GithubHelp home page GithubHelp logo

What is the reason for the restriction on introducing new edges (source node must be in same or lower layer)? about brain-tokyo-workshop HOT 5 CLOSED

google avatar google commented on July 17, 2024
What is the reason for the restriction on introducing new edges (source node must be in same or lower layer)?

from brain-tokyo-workshop.

Comments (5)

agaier avatar agaier commented on July 17, 2024

I'll be damned you're right. In a network like this

       O-O-O-O-O
      /         \
(in) O           O (output)
      \         /
       O-O-O-O-O

Any of those intermediate nodes should be able to connect to each other --- there is not layer assignment that will make that true with the rule that you can only connect to same or later.

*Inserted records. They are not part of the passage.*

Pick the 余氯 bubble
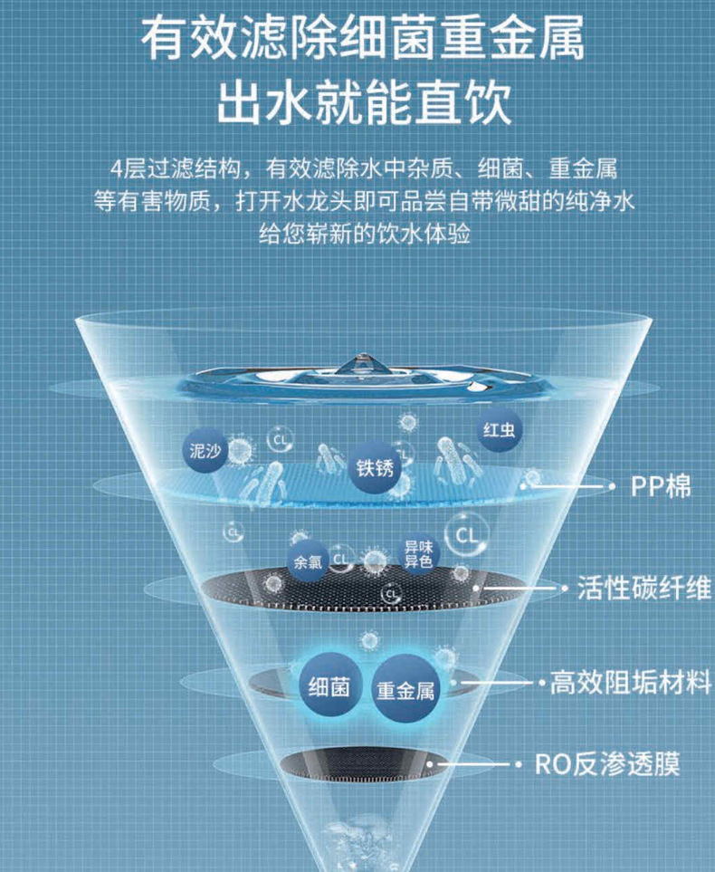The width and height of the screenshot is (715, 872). (306, 561)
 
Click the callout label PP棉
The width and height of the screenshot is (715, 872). (661, 486)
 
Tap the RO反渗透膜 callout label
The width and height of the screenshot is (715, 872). (606, 764)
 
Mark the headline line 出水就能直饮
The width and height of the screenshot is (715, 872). (363, 102)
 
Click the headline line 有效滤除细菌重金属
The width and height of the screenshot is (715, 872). (363, 38)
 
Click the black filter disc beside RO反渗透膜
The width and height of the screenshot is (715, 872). (367, 766)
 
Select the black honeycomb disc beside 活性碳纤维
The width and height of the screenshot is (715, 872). (362, 592)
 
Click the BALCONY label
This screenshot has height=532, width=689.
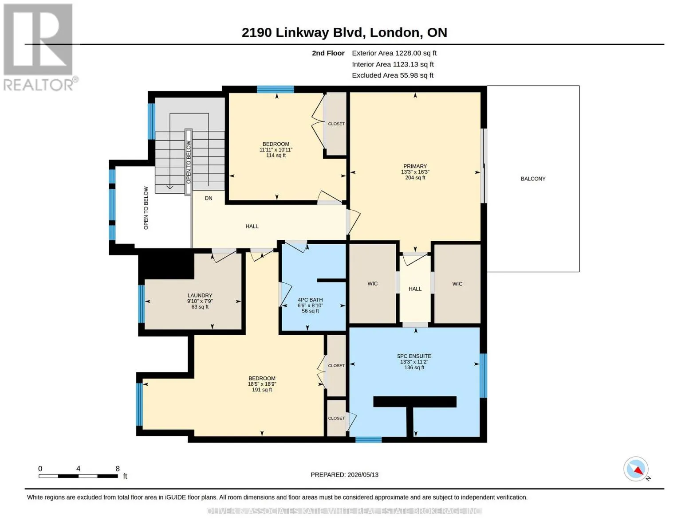(x=533, y=179)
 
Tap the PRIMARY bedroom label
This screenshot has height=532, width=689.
(x=415, y=166)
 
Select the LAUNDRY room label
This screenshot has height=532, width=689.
(x=200, y=295)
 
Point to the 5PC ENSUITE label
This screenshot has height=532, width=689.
(x=414, y=356)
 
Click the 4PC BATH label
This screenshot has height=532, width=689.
(x=310, y=300)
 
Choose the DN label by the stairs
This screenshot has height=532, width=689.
(x=209, y=198)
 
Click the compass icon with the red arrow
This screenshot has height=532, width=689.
(x=636, y=469)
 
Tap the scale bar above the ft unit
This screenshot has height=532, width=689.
(x=78, y=476)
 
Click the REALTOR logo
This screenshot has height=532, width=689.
(x=39, y=47)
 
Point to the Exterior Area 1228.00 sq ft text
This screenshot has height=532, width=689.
(x=394, y=53)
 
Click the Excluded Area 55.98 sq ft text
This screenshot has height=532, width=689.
(x=393, y=75)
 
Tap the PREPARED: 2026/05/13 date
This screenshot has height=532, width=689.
(x=344, y=475)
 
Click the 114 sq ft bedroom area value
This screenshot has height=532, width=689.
(x=276, y=156)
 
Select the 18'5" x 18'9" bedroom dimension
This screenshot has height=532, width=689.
(x=262, y=384)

The answer to your question is that it was implemented in the way that it was to reduce complexity. My original implementation added an edge, than did a topological sort to make sure there were no cycles. This is inefficient, but was not a problem in the RL tasks as the networks were never really that big and evaluating the network dominated the cost of the whole algorithm by far. Once it came to MNIST though the situation was reversed, evaluation took almost no time at all and the networks were very big and the most computation was being done on topological sorting. Looks like I missed this case.

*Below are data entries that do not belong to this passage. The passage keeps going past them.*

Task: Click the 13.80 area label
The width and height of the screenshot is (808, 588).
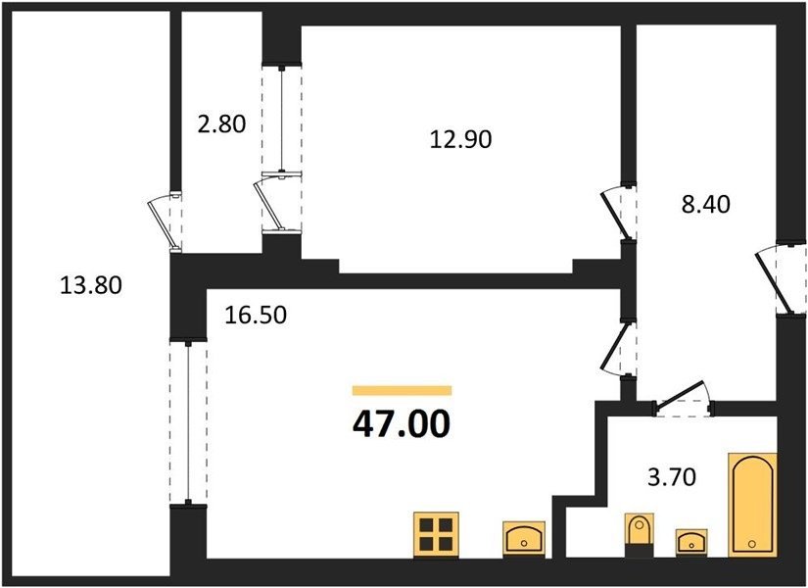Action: click(91, 285)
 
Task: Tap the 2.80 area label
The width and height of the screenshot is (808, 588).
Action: click(221, 124)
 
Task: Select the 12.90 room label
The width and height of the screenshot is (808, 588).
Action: click(460, 139)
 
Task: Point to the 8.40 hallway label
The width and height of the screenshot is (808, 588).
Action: click(706, 205)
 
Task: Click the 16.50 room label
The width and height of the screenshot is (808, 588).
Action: click(256, 316)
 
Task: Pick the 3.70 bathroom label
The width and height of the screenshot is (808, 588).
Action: click(672, 477)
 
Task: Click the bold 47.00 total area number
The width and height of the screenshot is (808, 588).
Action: click(402, 424)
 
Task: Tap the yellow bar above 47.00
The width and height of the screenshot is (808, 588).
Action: click(402, 390)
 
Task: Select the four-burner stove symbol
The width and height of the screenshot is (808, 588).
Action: click(436, 535)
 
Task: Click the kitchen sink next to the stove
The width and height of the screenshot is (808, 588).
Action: click(524, 539)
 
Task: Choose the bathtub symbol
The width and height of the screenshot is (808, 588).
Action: click(752, 505)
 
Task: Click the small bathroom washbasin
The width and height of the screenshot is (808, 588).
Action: click(691, 542)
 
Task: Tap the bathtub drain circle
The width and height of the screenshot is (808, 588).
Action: click(752, 544)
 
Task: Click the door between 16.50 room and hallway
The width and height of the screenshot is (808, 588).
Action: click(619, 347)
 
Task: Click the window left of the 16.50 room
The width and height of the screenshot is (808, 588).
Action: click(189, 421)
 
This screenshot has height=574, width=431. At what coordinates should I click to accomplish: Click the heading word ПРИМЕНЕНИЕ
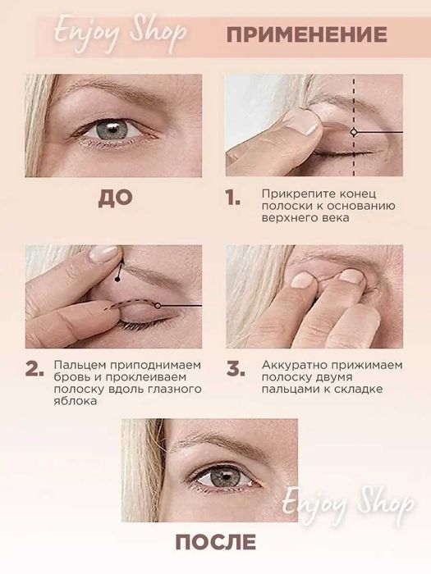307,34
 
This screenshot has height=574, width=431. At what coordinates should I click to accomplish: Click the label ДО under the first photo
115,198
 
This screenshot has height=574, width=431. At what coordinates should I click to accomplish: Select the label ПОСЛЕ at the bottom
216,542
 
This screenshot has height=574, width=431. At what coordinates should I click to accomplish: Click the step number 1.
233,198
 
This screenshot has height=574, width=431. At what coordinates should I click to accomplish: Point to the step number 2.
34,368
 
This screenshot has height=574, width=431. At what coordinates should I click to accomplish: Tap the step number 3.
236,368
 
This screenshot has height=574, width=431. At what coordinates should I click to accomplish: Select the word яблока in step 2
76,400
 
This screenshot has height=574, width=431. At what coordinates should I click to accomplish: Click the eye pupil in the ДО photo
112,129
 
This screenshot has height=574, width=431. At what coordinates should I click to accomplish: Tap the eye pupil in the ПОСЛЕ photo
223,476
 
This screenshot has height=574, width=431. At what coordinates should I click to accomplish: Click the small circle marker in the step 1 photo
354,132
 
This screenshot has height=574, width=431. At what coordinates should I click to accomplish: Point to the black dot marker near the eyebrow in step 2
117,280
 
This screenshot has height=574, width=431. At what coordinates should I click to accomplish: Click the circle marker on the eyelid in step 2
158,305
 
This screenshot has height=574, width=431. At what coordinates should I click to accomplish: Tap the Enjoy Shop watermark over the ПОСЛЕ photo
348,503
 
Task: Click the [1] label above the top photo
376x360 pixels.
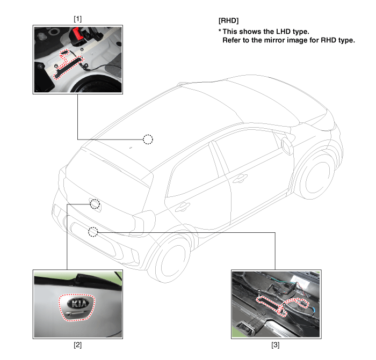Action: pyautogui.click(x=77, y=19)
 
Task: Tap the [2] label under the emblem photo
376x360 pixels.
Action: pyautogui.click(x=77, y=345)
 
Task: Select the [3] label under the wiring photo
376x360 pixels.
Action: pyautogui.click(x=275, y=345)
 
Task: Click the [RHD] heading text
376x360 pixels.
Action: pyautogui.click(x=228, y=20)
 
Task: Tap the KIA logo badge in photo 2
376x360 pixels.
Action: pyautogui.click(x=78, y=304)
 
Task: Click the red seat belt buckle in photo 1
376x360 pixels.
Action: pyautogui.click(x=77, y=33)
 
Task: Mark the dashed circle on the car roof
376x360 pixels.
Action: pyautogui.click(x=148, y=139)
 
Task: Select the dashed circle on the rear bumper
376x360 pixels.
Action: pyautogui.click(x=93, y=232)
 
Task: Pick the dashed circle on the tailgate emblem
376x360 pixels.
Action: pyautogui.click(x=95, y=204)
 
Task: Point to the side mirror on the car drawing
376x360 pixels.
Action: pyautogui.click(x=287, y=146)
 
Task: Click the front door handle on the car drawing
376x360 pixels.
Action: pyautogui.click(x=240, y=179)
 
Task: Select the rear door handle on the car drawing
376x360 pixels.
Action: pyautogui.click(x=183, y=207)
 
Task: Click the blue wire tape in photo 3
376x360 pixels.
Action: pyautogui.click(x=314, y=311)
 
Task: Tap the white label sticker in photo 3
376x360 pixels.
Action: pyautogui.click(x=300, y=281)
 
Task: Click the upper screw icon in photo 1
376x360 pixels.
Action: pyautogui.click(x=82, y=49)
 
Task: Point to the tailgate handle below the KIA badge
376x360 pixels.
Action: pyautogui.click(x=77, y=313)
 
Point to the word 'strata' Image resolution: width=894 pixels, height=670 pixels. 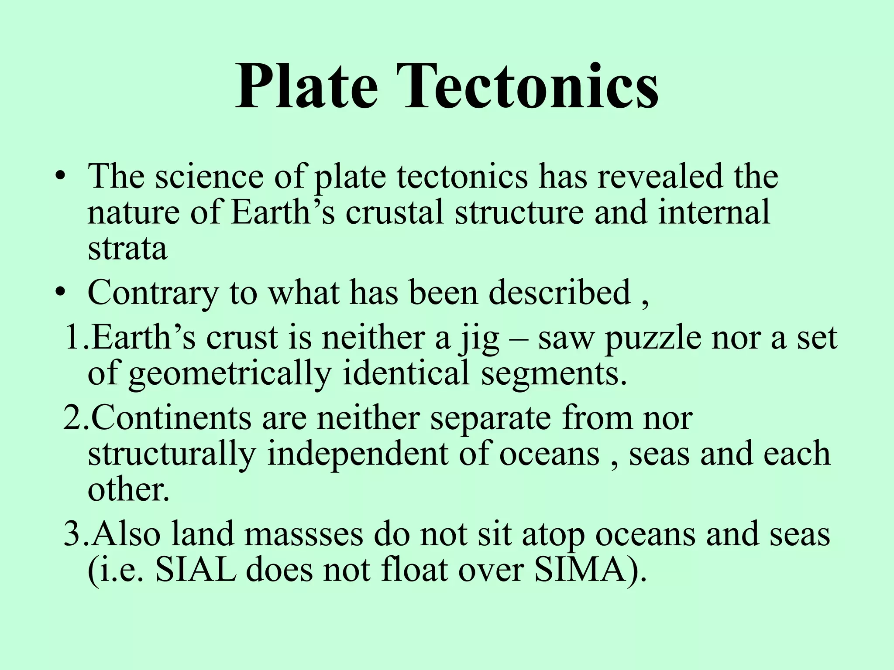[127, 249]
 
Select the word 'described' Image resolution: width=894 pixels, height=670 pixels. [560, 292]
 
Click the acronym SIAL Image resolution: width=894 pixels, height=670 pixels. [195, 570]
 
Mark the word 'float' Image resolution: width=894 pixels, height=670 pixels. [415, 570]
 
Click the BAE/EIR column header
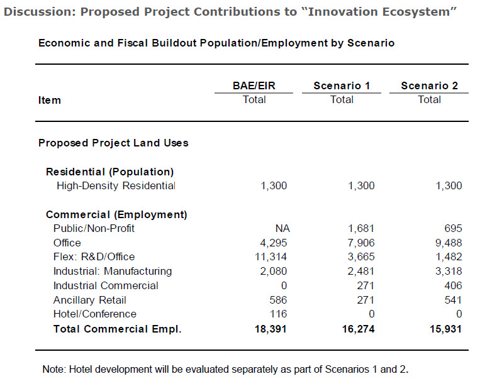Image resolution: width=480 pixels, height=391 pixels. (x=254, y=85)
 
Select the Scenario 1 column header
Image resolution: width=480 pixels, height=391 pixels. (x=342, y=85)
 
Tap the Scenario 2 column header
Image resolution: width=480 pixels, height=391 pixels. (x=429, y=85)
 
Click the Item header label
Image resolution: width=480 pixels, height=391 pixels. (x=50, y=100)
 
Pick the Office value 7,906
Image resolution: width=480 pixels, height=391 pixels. (x=359, y=243)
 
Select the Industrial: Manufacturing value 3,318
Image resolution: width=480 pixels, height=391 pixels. (x=446, y=272)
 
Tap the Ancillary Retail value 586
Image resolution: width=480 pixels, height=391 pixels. (x=277, y=300)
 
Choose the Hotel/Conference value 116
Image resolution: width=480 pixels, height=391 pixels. (x=277, y=314)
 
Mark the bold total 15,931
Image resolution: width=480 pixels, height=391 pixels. (x=444, y=329)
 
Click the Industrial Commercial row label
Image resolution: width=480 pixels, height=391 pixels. (x=106, y=286)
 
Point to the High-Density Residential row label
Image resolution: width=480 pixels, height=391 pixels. (x=116, y=186)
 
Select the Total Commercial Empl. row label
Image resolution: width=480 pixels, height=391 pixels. (x=117, y=329)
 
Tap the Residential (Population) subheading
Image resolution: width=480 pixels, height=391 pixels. (x=109, y=172)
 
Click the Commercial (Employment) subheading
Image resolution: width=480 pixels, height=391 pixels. (x=116, y=214)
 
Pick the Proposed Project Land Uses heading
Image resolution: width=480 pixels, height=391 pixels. (x=113, y=143)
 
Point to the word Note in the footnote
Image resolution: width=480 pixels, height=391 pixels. (x=53, y=369)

Thanks for point it out, I will definitely revisit this. Any clever ideas to test for recurrency with low complexity? Topological sort does more than we need for this.

from brain-tokyo-workshop.

plonerma avatar plonerma commented on July 17, 2024

Edit: Sorry for the wall of text, the second comment might provide a feasible solution, though I am not sure if it is still to complex - it might be worth testing if the benefit for increasing the number pf possible edges is worth the time spent on mutation (esp. in regard to classification tasks).

That's a perfect example where the restriction might be quite drastic!

My original implementation added an edge, than did a topological sort to make sure there were no cycles.

That makes sense! I assume that's why you are explicitly checking for cycles (now, it would probably make sense to throw an exception there since it is not something that should occur during normal usage).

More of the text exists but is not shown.